Question of the Week: 6/1-6/7/2020

We often talk about the importance of “walking the ground” of Civil War battlefields.

What’s your favorite “aha moment” that you’ve had while exploring Civil War topography?

23 Responses to Question of the Week: 6/1-6/7/2020

  1. One of the last Rebel attacks on the first day of Shiloh aimed at rolling up the Union army’s left flank. In order to reach the federals’ line, Confederate troops had to cross the Dill’s Creek ravine. Before visiting the site, I had no idea the ravine was so deep. We’re talking about steep cliffs some 40 feet high in places. The rugged nature of the gorge slowed the attack to a snail’s pace and made unit cohesion almost impossible. As if sliding down into the ravine and then crawling up its sides wasn’t difficult enough, the Rebs were caught in a cross fire between two Union warships on the Tennessee River and about 25 Union cannons perched atop an incline,.Needless to say, the attack failed.

    1. Been to Shiloh twice, both trips more pleasant that the one my GGG Grandfather made there, with the 32nd IL. One thing I’ve learned is that the banks of creeks do change over time–the edges of Antietam Creek at Burnsides’ Bridge in the 19th century for example, were flat, gravel sand bars; today, because of 20th century floods, they are steep. Regardless, no doubt about it though, Shiloh was, topographically, a problematic place for army-level command-control.

      1. Steve32ndil:

        Good point about the changing topography of battlefields. I’ve read several books on Shiloh, plus after-action reports and haven’t come across any detailed description of the ravine at Dill’s Branch at the time of the battle. Any suggestions?

      2. First stop of course is the big 1890s collection of maps put out by Congress. Lacking an actual 1860s local map, these capture the terrain in various scales and detail. I have the repro, and Plate 78/3 does show a portion of Lick Creek being bordered by an embankment/slope cartographical symbol. The cartographers were pretty conservative, and I’ve found that whenever these slope symbols are used, they mean something. So that indicates that as late as the 1890s, the cartographer–using whatever sources he had–had sufficient evidence to indicate that part of Lick Creek was indeed steeply banked.

      3. Steve32ndil:

        Thanks much for the info. Very helpful. I’m doing extensive research on Ulysses Grant and the Navy. Two timberclad warships assisted greatly in repulsing the Reb attack at Dill’s Branch ravine.

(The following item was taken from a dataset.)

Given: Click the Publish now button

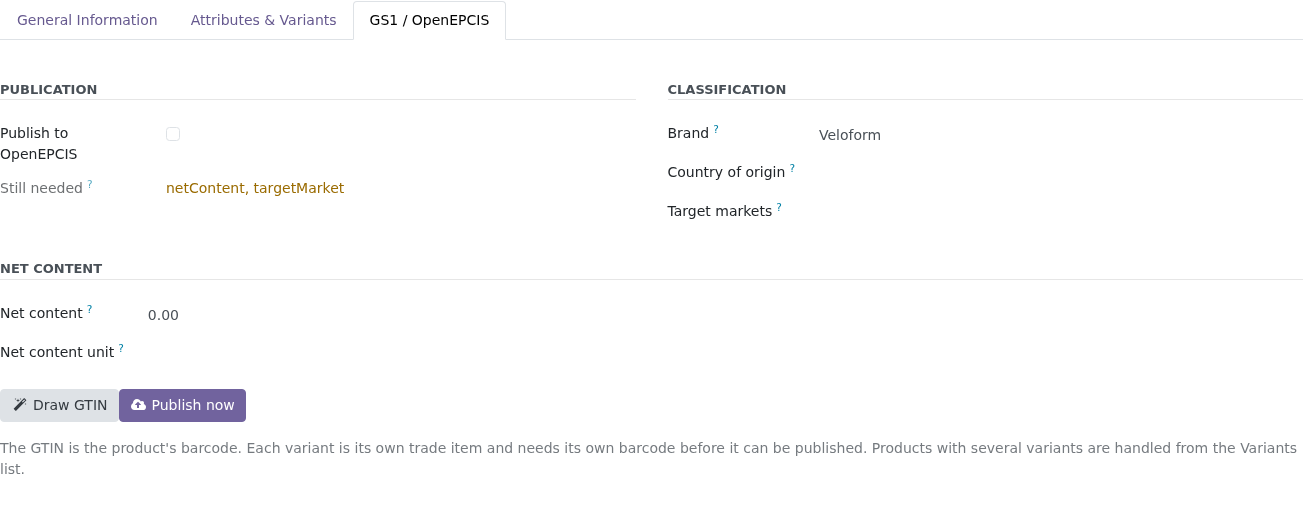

  2. I tour with a good friend and we have had several “aha” moments during our adventures touring Civil War battlefields. Following the instructions on the Emerging Civil War blog, we were finally able to find the elusive Gallant Pelham Monument at Kelly’s Fiord ( and it really is elusive).

  3. Topographically, I’m focusing these days on finding (or at least identifying) the original 19th century roadbeds, and their remaining traces. (I consider this a topographical issue simply because 19th and 18th century roads had to follow the topography much closer than bulldozers allow today). For example, the trace that still leads from Keedysville down to the Antietam, at the Upper Bridge, or the old Telegraph Road trace at North Anna. Finding the old roadbeds allows one literally to walk the route soldiers used. Also, lots of modern state and even county roads depart from their original 19th or 18th century routes, and finding where 20th century surveyors “straightened out” the road is part of reconstructing the 1860s contexts.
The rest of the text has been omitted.